Après avoir été filés et nettoyés, les fils de laine et de lin (ou le tissu après confection) sont teints en diverses couleurs. Des bains répétés dans le colorant produisent des nuances plus profondes. La teinture étant un produit très onéreux, on récupère l’excédent en essorant le tissu ressorti de la cuve. Le fil ou le tissu teint est ensuite étalé pour séchage.

Les peuples de l’Antiquité ne disposaient pas de colorants synthétiques ; ils ont pourtant réussi à tirer du monde animal et végétal des teintures très résistantes d’une étonnante palette de nuances. Le jaune, par exemple, était tiré des feuilles de l’amandier et des peaux de grenades réduites en poudre ; le noir de l’écorce du grenadier ; le rouge des racines de la garance ou d’un insecte, le kermès ; le bleu de l’indigotier. En mélangeant des pigments tirés de plusieurs espèces de murex, un mollusque marin, on pouvait créer des nuances de teintes allant du bleu à la pourpre royale, en passant par le cramoisi.

Combien de murex fallait-​il récolter pour teindre un vêtement ? Chaque individu ne produisait qu’une infime quantité de pigment ; selon certaines estimations, il en fallait donc environ 10 000 pour recueillir de quoi teindre une robe ou une grande cape en pourpre royale, une teinte bien nommée au vu de son prix... À Babylone, sous le règne de Nabonide, la laine teinte en pourpre était 40 fois plus chère que d’autres laines colorées. Tyr s’étant spécialisée durant l’Antiquité dans la fabrication de ce colorant coûteux, la teinte pourpre était parfois appelée pourpre de Tyr.

[Illustrations]

Coquilles de murex.

Cuve à teinture mise au jour à Tel Dor, IIe ou IIIsiècle avant notre ère.

[Indication d’origine]

The Tel Dor Project

[Encadré/Illustration, page 29]

Le tissage

Le métier est la machine sur laquelle on tisse les fils pour fabriquer des pièces d’étoffe de la taille voulue en vue de la confection de vêtements ou d’autres articles. Les fils disposés selon la longueur du tissu sont appelés la “ chaîne ”. Les fils perpendiculaires constituent la “ trame ”. Les fils de trame sont passés alternativement devant et derrière les fils de chaîne.

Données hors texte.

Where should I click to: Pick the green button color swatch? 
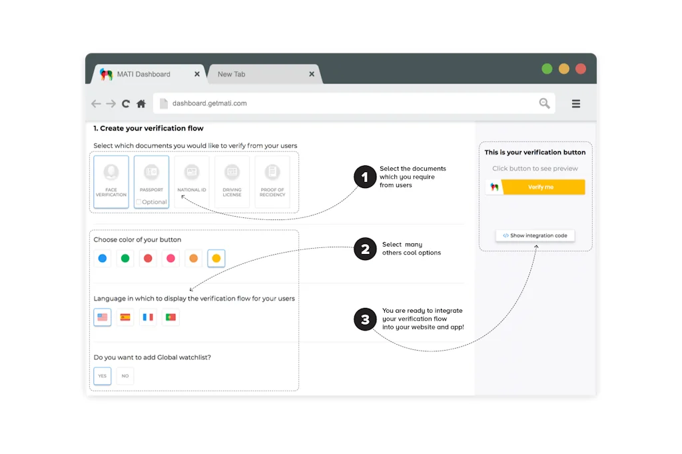click(125, 259)
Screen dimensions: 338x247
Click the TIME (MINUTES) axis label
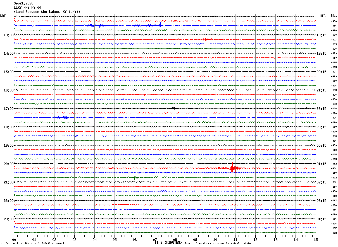(168, 243)
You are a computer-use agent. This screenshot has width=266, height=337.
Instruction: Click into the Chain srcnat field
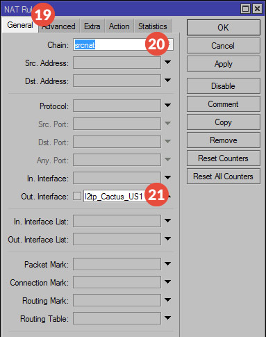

Aux temps bibliques, le métier était soit un cadre horizontal, posé au sol, soit un grand cadre vertical. Sur certains métiers verticaux, des poids étaient attachés au bas des fils de chaîne. Des poids de tisserand datant de l’Antiquité ont été retrouvés en de nombreux endroits d’Israël.

Le tissage était habituellement une activité domestique, mais parfois tout un village l’exerçait à titre professionnel. Pour citer un exemple, il est question en 1 Chroniques 4:21 de la “ maison des ouvriers en tissu fin ”, manifestement une corporation de tisserands.

[Illustration, pages 26, 27]

“ De fil bleu, de laine teinte en pourpre rougeâtre. ” — Exode 26:1.